• GIVEN TEXT
────────
Brand：MedChemExpress (MCE)

Cat. No.HY-14252

CAS：78415-72-2

Synonyms：Win 47203

Purity：99.80%

Storage：Powder -20°C 3 years 4°C 2 years In solvent -80°C 6 months -20°C 1 month

Shipping：Room temperature in continental US; may vary elsewhere.

Description：Milrinone is a PDE3 inhibitor, and also an inotrope and vasodilator.

In Vitro：Milrinone (1 µM) increases PKA activity in hypoxic myocytes to normoxic levels. Milrinone (50 nM) normalizes TP receptor sensitivity in hypoxic myocytes by restoring PKA-mediated regulatory TP receptor phosphorylation[1]. Milrinone significantly reduces NE-induced vasoconstriction, attenuating both NE sensitivity and maximal tension generation. Inhibition of ATP-sensitive K+ channels or voltage-gated K+ channels do not prevent the milrinone-induced attenuation of NE responses[4].

In Vivo：Milrinone (1 μg/kg/min, i.v.) significantly reduces PAP, PVR (−18.96 ± 1.7%), and LAP (−26.03 ± 2.3%) in congestive heart failure (CHF) rats. Milrinone (1 mg/mL, inhalation) results in a near-maximal reduction of PAP without significant effects on AP, decreases pulmonary artery pressure similarly in a larger collective of CHF rats. Milrinone inhalation selectively increases cAMP but not cGMP plasma concentrations in both groups. Repeated milrinone inhalations even reduce lung wet/dry weight ratio[2]. Milrinone (49.5 μg) largely shifts the ESPVR upwards and significantly increases end-systolic pressure (ESP(0.08)) and the systolic pressure-volume area (PVA(0.08)) at a mid-range LV volume (0.08 mL/g myocardium). Milrinone also slightly decreases LV ESP(ESV) and decreased Ea[3].
────────
• TASKS TO CARRY OUT
(1) From the milrinone product sheet, list each storage condition it gives, with the form, the temperature and the stated duration.
(2) Reproduce word for word the passage of the milrinone product sheet starting at "In Vivo：Milrinone (1" and ending at "and decreased Ea[3].".
The rows below were taken from a separate source.

(Collected data entries)
────────
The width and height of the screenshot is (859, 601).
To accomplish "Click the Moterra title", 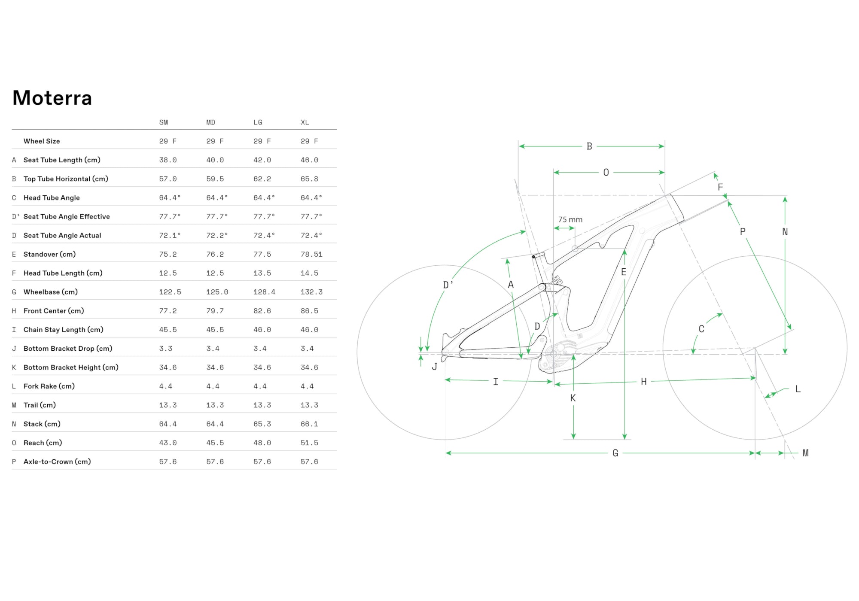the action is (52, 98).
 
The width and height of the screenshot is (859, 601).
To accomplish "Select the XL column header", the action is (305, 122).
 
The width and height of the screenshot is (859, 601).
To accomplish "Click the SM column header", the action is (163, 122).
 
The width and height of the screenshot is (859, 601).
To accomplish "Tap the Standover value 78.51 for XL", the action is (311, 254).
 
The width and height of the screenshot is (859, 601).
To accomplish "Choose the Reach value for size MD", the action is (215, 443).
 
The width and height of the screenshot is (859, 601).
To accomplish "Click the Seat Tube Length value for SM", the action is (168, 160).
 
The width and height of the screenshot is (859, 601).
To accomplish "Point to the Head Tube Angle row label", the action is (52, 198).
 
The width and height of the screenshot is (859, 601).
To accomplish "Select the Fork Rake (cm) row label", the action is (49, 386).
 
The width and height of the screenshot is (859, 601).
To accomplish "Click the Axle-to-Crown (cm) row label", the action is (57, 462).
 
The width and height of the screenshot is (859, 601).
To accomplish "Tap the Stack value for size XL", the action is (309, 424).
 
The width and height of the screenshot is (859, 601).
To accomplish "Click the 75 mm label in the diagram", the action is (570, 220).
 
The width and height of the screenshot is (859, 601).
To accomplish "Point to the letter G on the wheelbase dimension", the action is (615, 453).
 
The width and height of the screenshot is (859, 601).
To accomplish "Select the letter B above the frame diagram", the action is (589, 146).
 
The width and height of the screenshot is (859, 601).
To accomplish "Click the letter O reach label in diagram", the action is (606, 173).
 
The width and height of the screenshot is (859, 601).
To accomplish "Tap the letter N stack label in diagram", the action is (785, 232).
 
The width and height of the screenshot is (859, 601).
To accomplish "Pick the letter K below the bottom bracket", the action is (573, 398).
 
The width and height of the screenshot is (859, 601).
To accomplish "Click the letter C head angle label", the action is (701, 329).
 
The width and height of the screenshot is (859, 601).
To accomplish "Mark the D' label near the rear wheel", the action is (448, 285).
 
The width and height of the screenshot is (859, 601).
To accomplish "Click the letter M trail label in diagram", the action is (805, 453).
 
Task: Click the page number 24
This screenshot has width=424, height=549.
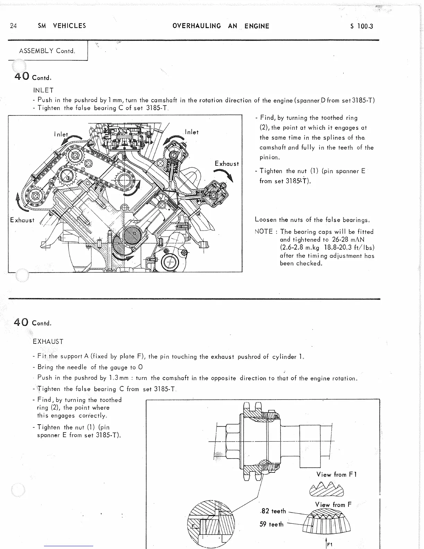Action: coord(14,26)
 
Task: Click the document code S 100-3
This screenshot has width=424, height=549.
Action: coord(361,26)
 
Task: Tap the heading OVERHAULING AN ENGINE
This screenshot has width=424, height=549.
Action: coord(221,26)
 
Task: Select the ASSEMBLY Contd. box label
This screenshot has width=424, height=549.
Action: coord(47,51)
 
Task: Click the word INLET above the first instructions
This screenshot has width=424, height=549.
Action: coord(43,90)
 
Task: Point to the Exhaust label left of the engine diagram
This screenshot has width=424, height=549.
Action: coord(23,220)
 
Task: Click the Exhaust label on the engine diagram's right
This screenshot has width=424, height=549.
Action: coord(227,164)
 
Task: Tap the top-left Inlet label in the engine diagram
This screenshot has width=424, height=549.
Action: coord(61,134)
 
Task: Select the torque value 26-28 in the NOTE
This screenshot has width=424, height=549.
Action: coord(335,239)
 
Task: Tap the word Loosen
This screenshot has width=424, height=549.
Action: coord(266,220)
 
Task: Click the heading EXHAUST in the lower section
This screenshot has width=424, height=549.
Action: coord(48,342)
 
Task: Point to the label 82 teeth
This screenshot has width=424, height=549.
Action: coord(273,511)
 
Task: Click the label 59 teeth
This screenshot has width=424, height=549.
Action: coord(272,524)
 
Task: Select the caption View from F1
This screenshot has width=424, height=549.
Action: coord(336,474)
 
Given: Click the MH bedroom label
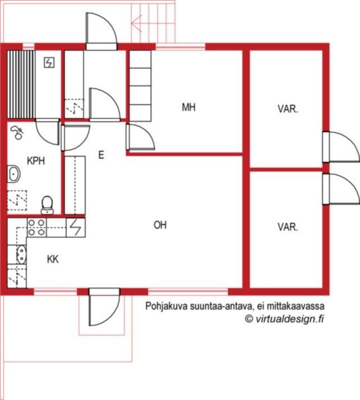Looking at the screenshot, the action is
────────
• RESPONSE LIST
(1)
- Powder at -20°C: 3 years
- Powder at 4°C: 2 years
- In solvent at -80°C: 6 months
- In solvent at -20°C: 1 month

(2)
In Vivo：Milrinone (1 μg/kg/min, i.v.) significantly reduces PAP, PVR (−18.96 ± 1.7%), and LAP (−26.03 ± 2.3%) in congestive heart failure (CHF) rats. Milrinone (1 mg/mL, inhalation) results in a near-maximal reduction of PAP without significant effects on AP, decreases pulmonary artery pressure similarly in a larger collective of CHF rats. Milrinone inhalation selectively increases cAMP but not cGMP plasma concentrations in both groups. Repeated milrinone inhalations even reduce lung wet/dry weight ratio[2]. Milrinone (49.5 μg) largely shifts the ESPVR upwards and significantly increases end-systolic pressure (ESP(0.08)) and the systolic pressure-volume area (PVA(0.08)) at a mid-range LV volume (0.08 mL/g myocardium). Milrinone also slightly decreases LV ESP(ESV) and decreased Ea[3].